# **EDA ON THE DATABASE**

Importing packages and modules

In [1]:
import pymongo 
import matplotlib.pyplot as plt 
import pandas as pd
from datetime import datetime
import plotly.express as px

**Giving Mongo Database Connection**

In [2]:
mongo_uri = "mongodb://localhost:27017/"

**Different Socio-Economic Causes In Our Database**

In [3]:

db_name = "summarized_clean"          

# Connecting to MongoDB
client = pymongo.MongoClient(mongo_uri)
db = client[db_name]

# Getting collection names and record counts
collection_names = db.list_collection_names()
collection_data = []

for collection_name in collection_names:
    collection = db[collection_name]
    record_count = collection.count_documents({})
    collection_data.append({"Collection": collection_name, "Count": record_count})

# Creating a tree map visualization
fig = px.treemap(collection_data, path=["Collection"],  title="Different Socio-Economic Causes In Our Database")
fig.update_traces(textinfo="label")
fig.show()


**Count Of Articles For Different Causes**

In [4]:
database_name = "summarized_clean"
# Connecting to the MongoDB server and selecting my database
client = pymongo.MongoClient(mongo_uri)
db = client[database_name]

# Getting a list of collection names in my database
collection_names = db.list_collection_names()

# Fetching the collection sizes and storing in a dictionary
collection_sizes = {}
for collection_name in collection_names:
    collection = db[collection_name]
    collection_sizes[collection_name] = collection.count_documents({})

# Creating a bar chart using Plotly
fig = px.bar(
    x=list(collection_sizes.keys()), 
    y=list(collection_sizes.values()),
)
fig.update_layout(
    
    xaxis_title="Socio-Economic Topic",
    yaxis_title="Number of Articles Collected",
    title="Number of Articles in Each Socio-Economic Topic",
    xaxis_tickangle=-45,
)
fig.show()

**Monthly Distribution Of Articles For Each Cause**

In [6]:
database_name = "articles_6_months"

# Connecting to the MongoDB server and selecting my database
client = pymongo.MongoClient(mongo_uri)
db = client[database_name]

# Getting a list of collection names
collection_names = db.list_collection_names()
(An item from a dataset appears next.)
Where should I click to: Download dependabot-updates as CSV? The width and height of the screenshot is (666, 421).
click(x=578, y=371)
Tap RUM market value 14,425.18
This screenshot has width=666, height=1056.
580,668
# Asking the user for the collection name using Plotly input
print("Available Socio-Economic Topics:")
for idx, name in enumerate(collection_names):
    print(f"{idx + 1}. {name}")

selected_collection_index = -1  # Initialize to an invalid value

while selected_collection_index < 0 or selected_collection_index >= len(collection_names):
    try:
        selected_collection_index = int(input("Enter the number of the collection you want to visualize: ")) - 1

        if selected_collection_index < 0 or selected_collection_index >= len(collection_names):
            print("Invalid collection selection. Please enter a valid number.")
        else:
            selected_collection_name = collection_names[selected_collection_index]
            break  # Exit the loop if a valid input is provided

    except ValueError:
        print("Invalid input. Please enter a valid number.")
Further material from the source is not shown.